Les membres du Groupe ont discuté des méthodes que les producteurs agricoles pourraient utiliser pour déterminer le coût des actifs biologiques. Ils ont convenu qu’on ne devait pas autoriser les producteurs agricoles à utiliser des coûts standards publiés, parce que ces coûts ne correspondraient pas aux coûts réels du producteur. En outre, certains membres du Groupe ont manifesté leur opposition à l’utilisation de la méthode du prix de détail par les producteurs, au motif qu’elle aboutirait à une information dénuée de sens ou peu fiable en raison de la volatilité des prix du secteur agricole.

Globalement, le Groupe ne voit aucune raison d’établir une distinction entre les producteurs agricoles et les autres entités qui appliquent le chapitre 3031, « Stocks », par exemple les fabricants. De plus, le Groupe a jugé que des indications qui permettraient l’imputation des coûts de transformation selon une méthode rationnelle donneraient suffisamment de latitude aux producteurs agricoles pour le choix d’une méthode à cette fin. Par conséquent, les membres du Groupe ont convenu qu’il n’y avait pas lieu de prévoir une mesure de simplification dans les propositions du Conseil en matière d’agriculture. Pour appuyer cette conclusion, certains membres du Groupe ont fait remarquer que l’imputation du coût complet par les producteurs agricoles leur procurerait des informations utiles à la gestion de leurs exploitations.

Changement d’utilisation

Le Groupe a été appelé à se prononcer sur la décision provisoire du Conseil concernant les indications sur le changement d’utilisation, notamment pour ce qui est des points suivants :

  • prévoir une présomption réfutable selon laquelle les actifs constituent des stocks agricoles à moins qu’ils soient utilisés à titre productif pour plus d’une période;
  • autoriser les producteurs à utiliser la valeur comptable des actifs comme coût présumé à la date de leur transfert à la production;
  • rendre irrévocable le classement d’éléments comme actifs biologiques producteurs.

Les membres du Groupe se sont dits favorables aux décisions provisoires du Conseil concernant le changement d’utilisation.
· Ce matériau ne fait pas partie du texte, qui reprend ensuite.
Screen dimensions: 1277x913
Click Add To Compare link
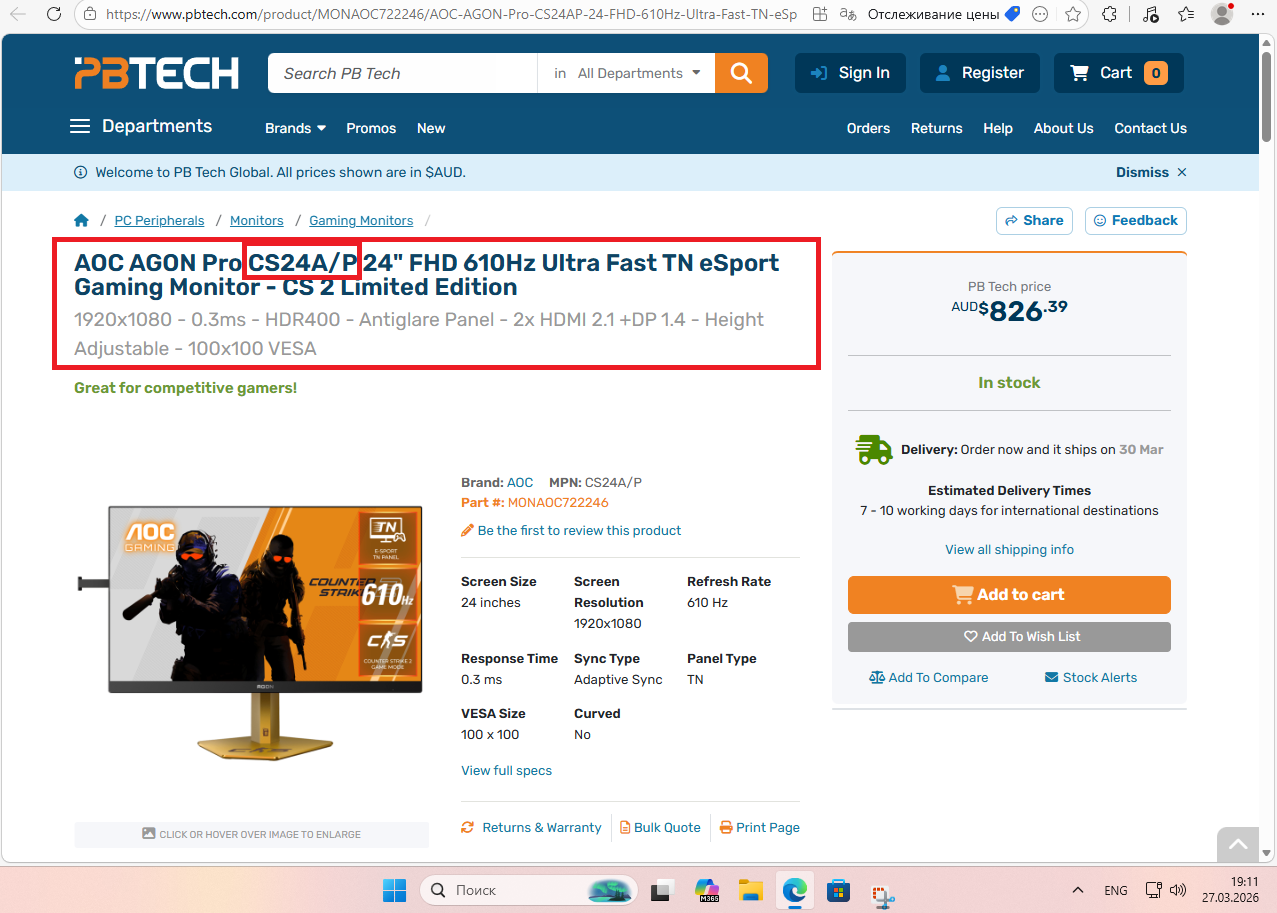[929, 677]
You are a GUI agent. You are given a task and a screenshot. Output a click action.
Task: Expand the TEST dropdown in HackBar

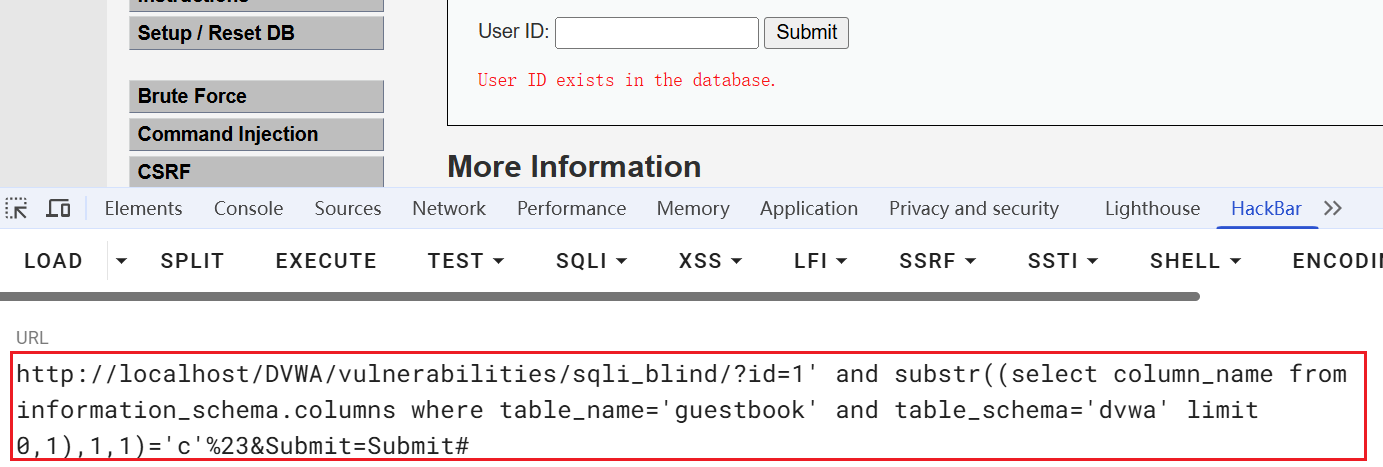465,261
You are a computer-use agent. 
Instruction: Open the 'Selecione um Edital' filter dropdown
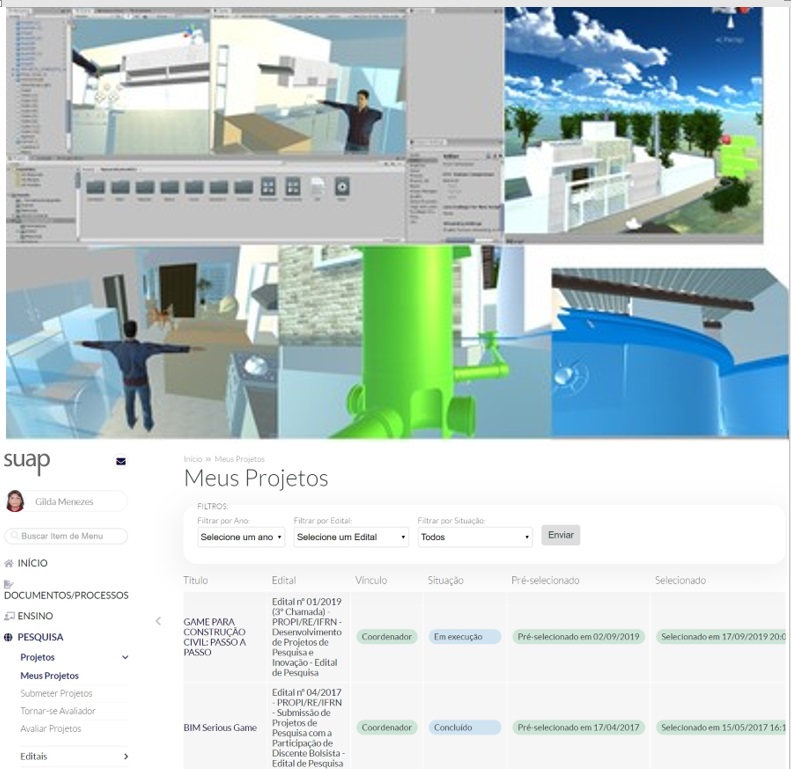click(351, 537)
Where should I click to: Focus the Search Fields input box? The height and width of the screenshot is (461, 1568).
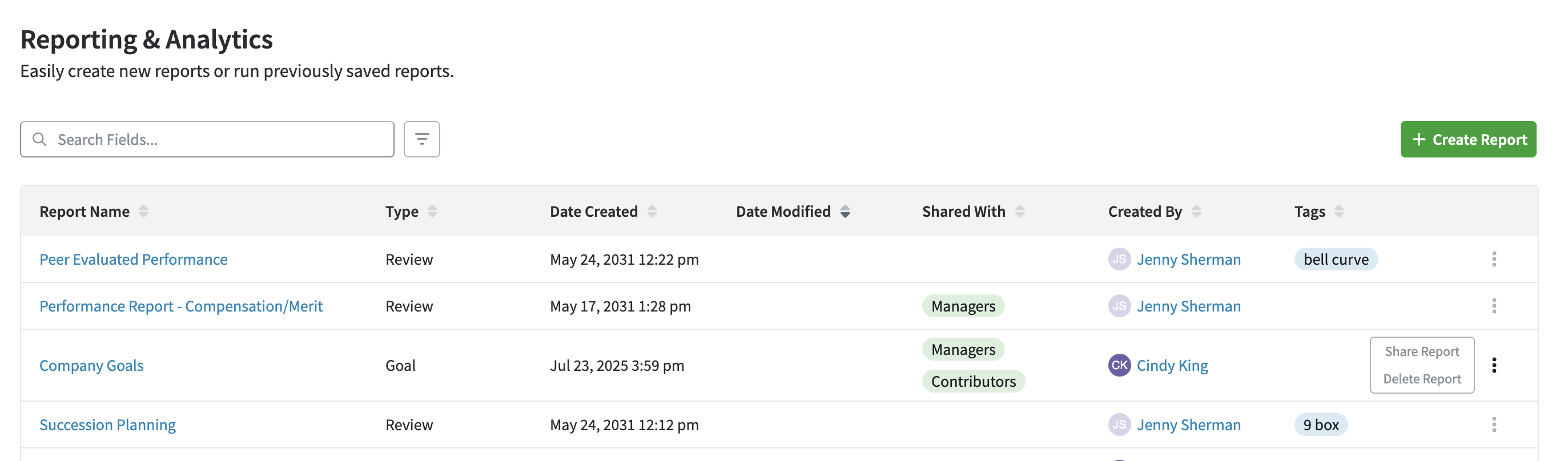(207, 139)
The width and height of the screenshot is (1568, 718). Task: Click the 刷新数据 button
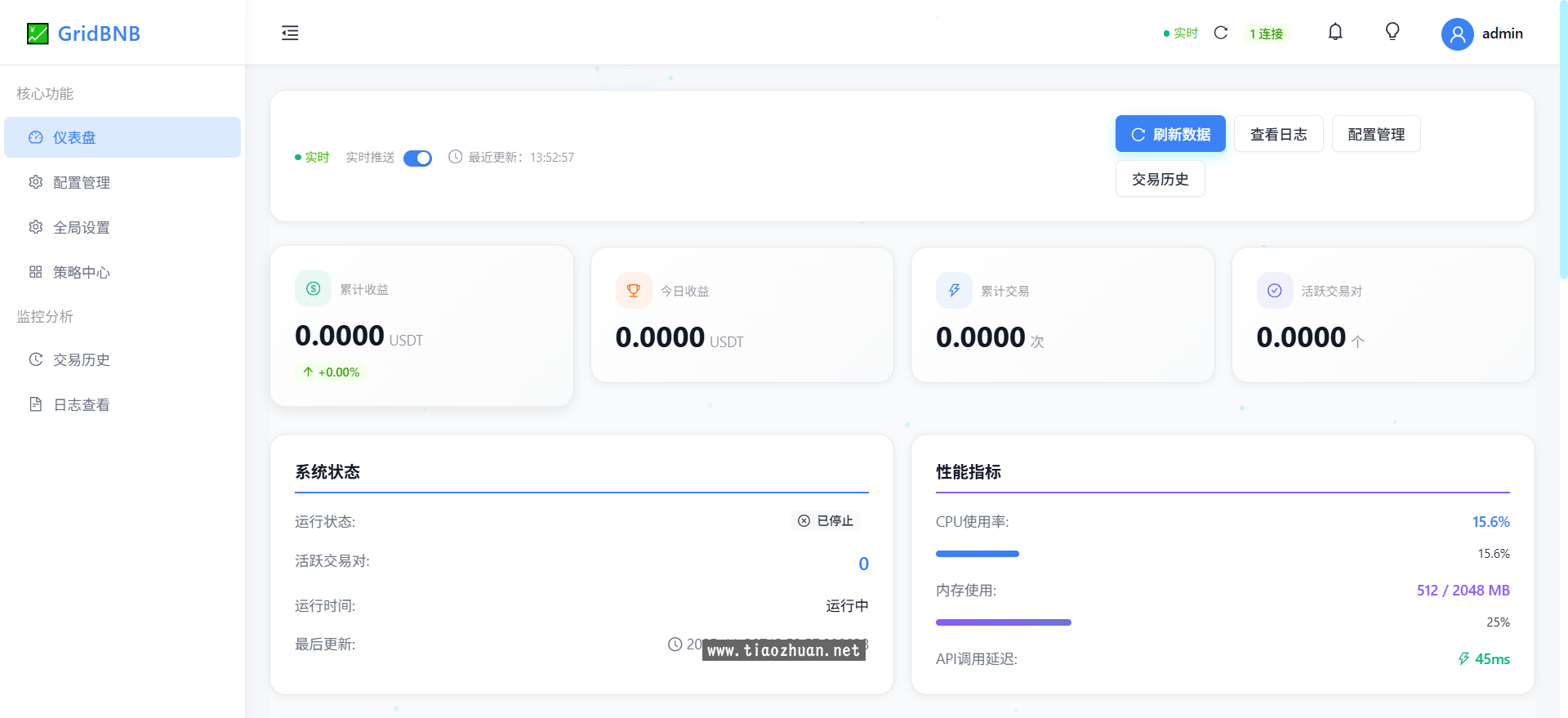(x=1169, y=134)
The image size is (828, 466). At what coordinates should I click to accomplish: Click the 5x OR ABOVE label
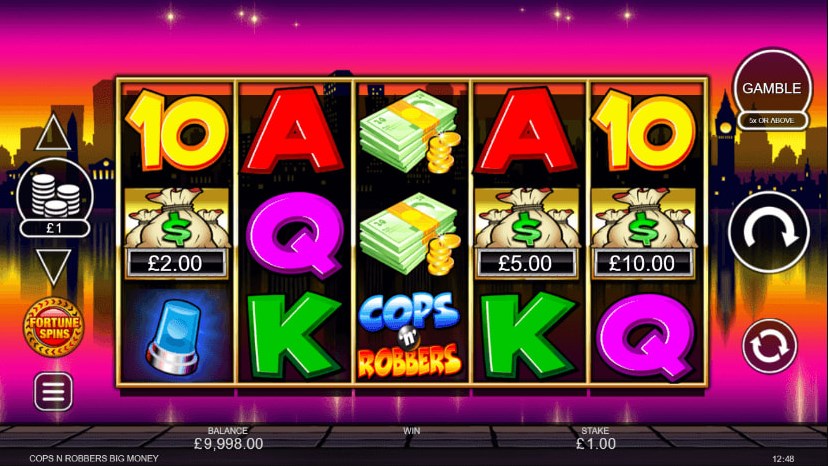pyautogui.click(x=771, y=120)
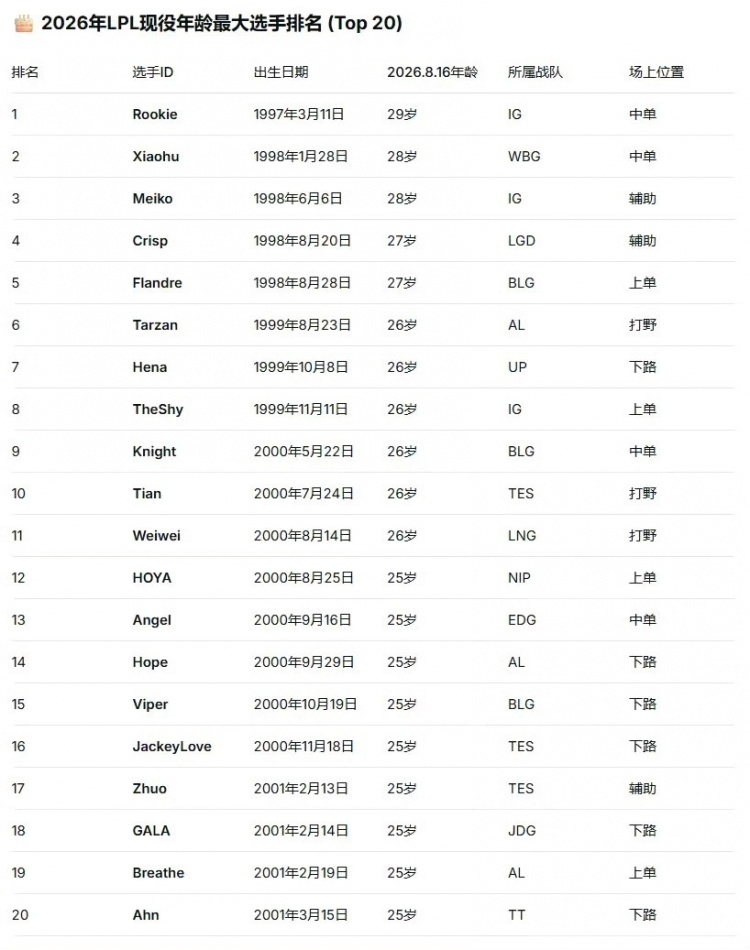The width and height of the screenshot is (750, 950).
Task: Click the 所属战队 column header
Action: click(x=536, y=72)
Des membres du Groupe ont souligné que la présomption réfutable permettrait aux entités de choisir la manière de comptabiliser les actifs au moment de la comptabilisation initiale et, par conséquent, de maintenir les pratiques actuelles. De plus, certains membres du Groupe ont fait remarquer que même si cette présomption réfutable s’appliquait à la comptabilisation initiale du coût des animaux à naître, ce coût était habituellement non significatif, et que le traitement comptable dépendrait ultimement de la manière dont le producteur agricole regroupe ses actifs biologiques aux fins de leur comptabilisation.

Les membres du Groupe ont mentionné qu’il serait utile aux parties prenantes que la norme relative à l’agriculture contienne des exemples qui illustrent l’application des indications sur le changement d’utilisation tout au long du cycle de vie des actifs biologiques.

Autres

Ayant reçu un compte rendu des décisions provisoires prises par le Conseil à ce jour, le Groupe a été appelé à les commenter. L’un des membres du Groupe a remis en question la décision du Conseil de ne pas fournir d’indications sur la présentation des gains et des pertes non réalisés dans le corps de l’état des résultats. Selon lui, les pratiques à cet égard continueraient sinon d’être divergentes. La décision provisoire du Conseil de ne pas fournir de telles indications s’explique par un souci de cohérence avec les autres indications des Normes comptables pour les entreprises à capital fermé, qui ne traitent pas de la présentation des gains et des pertes non réalisés. Cependant, le Conseil envisagera l’ajout d’obligations d’information concernant ces variations lorsqu’il élaborera les exigences en matière d’informations à fournir qui feront partie de ses propositions sur l’agriculture.